A number of doctors are providing a look into the world of medicine by sharing videos on Snapchat, Instagram and other social media sites, according to a report on U.S. News & World Report.
There’s Sandra Lee, M.D., a board-certified dermatologist from California, who is known as “Dr. Pimple Popper” and shares procedures with an audience of about 1.6 million followers on Instagram, according to the report. And “Dr. Miami,” Michael Salzhauer, MD., a plastic surgeon who posts real-time procedures on Snapchat and just got offered a reality television series on We TV.

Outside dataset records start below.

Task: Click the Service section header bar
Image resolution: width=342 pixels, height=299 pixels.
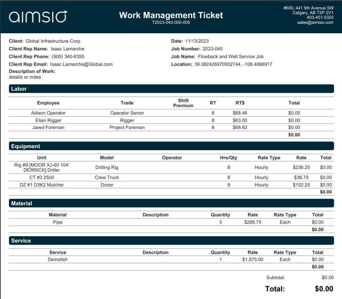Action: pos(171,241)
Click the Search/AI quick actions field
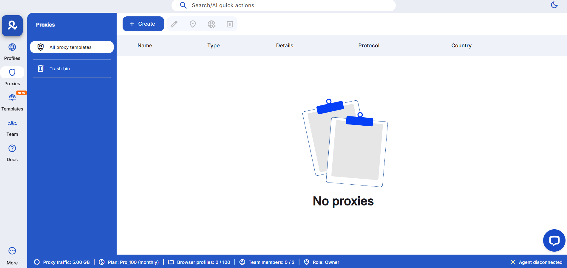567x268 pixels. pyautogui.click(x=283, y=5)
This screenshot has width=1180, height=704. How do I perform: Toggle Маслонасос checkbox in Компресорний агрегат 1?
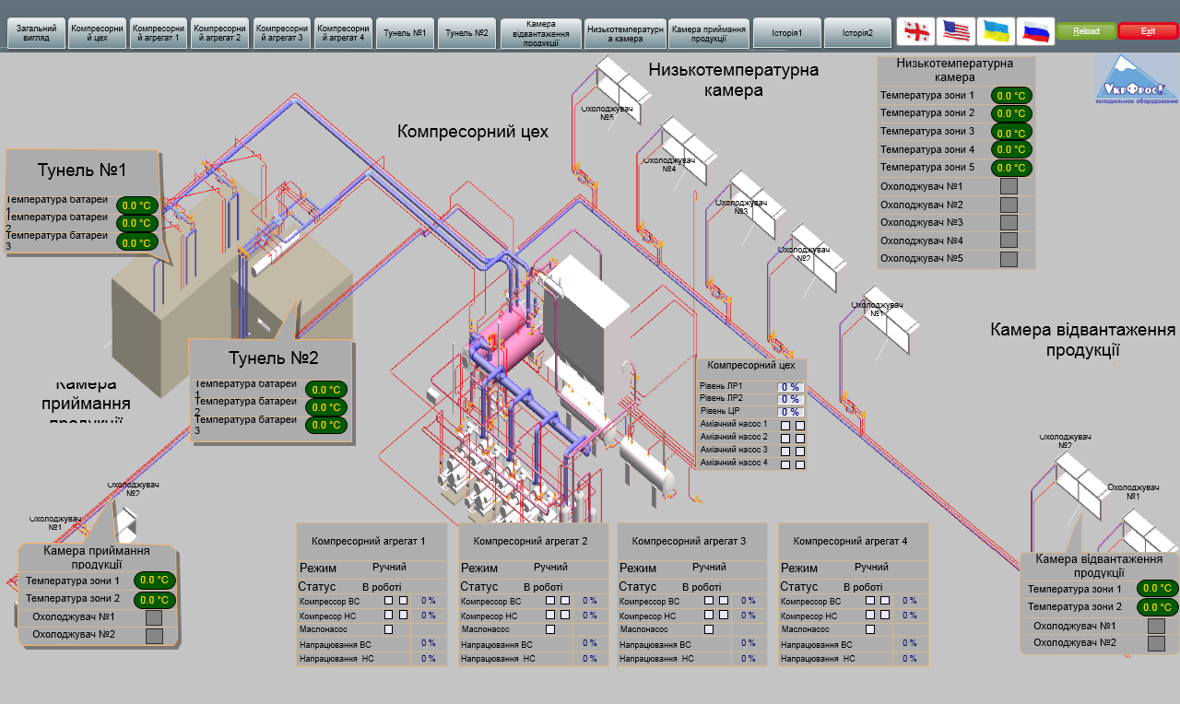point(388,629)
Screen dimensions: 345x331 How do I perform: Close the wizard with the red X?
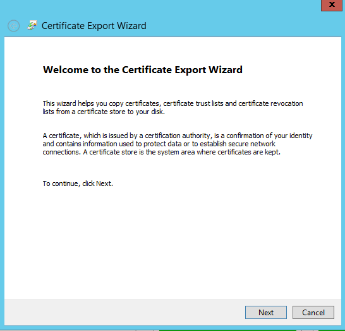pos(332,5)
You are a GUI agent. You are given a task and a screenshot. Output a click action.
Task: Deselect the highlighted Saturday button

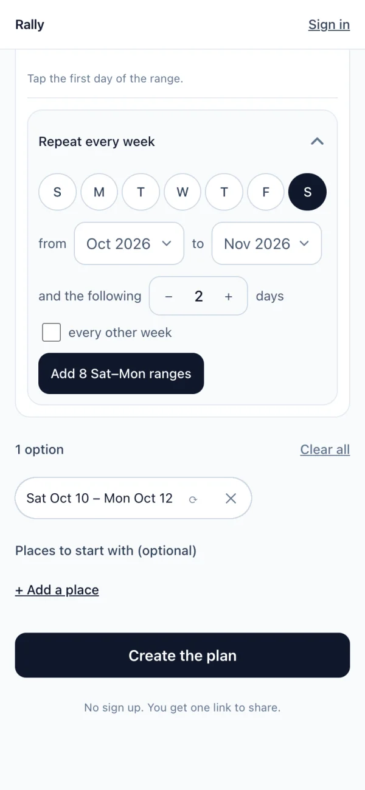pyautogui.click(x=307, y=192)
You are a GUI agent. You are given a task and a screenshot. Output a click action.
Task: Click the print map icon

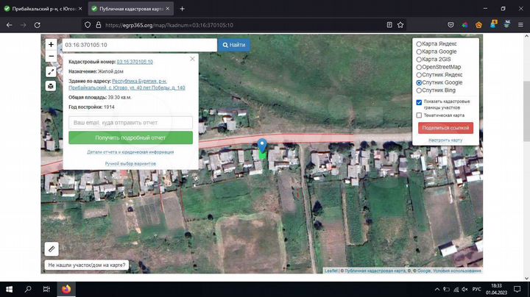coord(51,86)
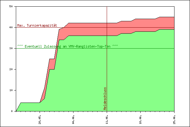Select the 28.05. date label
The image size is (190, 127).
(40, 120)
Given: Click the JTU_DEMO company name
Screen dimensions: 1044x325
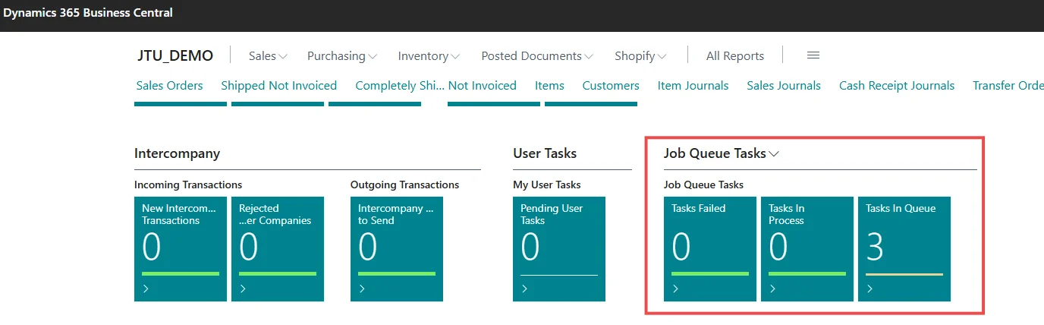Looking at the screenshot, I should coord(175,56).
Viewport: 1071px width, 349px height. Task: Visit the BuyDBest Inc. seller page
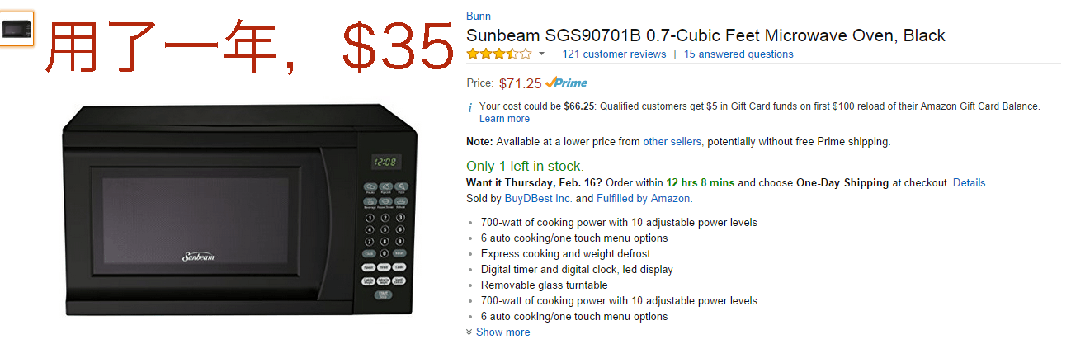point(538,199)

Cat Begovic, M.D., a California plastic surgeon, told the publication she was initially hesitant to post on social media, but wanted to inspire young people, particularly girls, to pursue careers in science and medicine. It’s also a means to educate patients and the public about surgery, she said.
While these doctors give viewers a look into the work that doctors do, young people shouldn’t make any career decisions based on what they are seeing, according to the report. Phillip Scharf, who works with students at Arizona State University, told the publication he would not recommend students decide on a medical career based on these social media postings.
A better test for aspiring medical students is to get some hands-on experience by volunteering in a hospital or working with patients.
"They look like they have amazing, fantasy lives," Georgia C. Yalanis, a fourth-year medical student at Johns Hopkins University School of Medicine, told the publication about the doctors on social media. But they don’t show what life in medical school is like or the work or dedication it takes to become a doctor.
There are both benefits and risks when it comes to the use of social media for physicians and medical practices. To stay out of trouble, physicians should educate themselves and follow social media guidelines, being sure to protect patient privacy.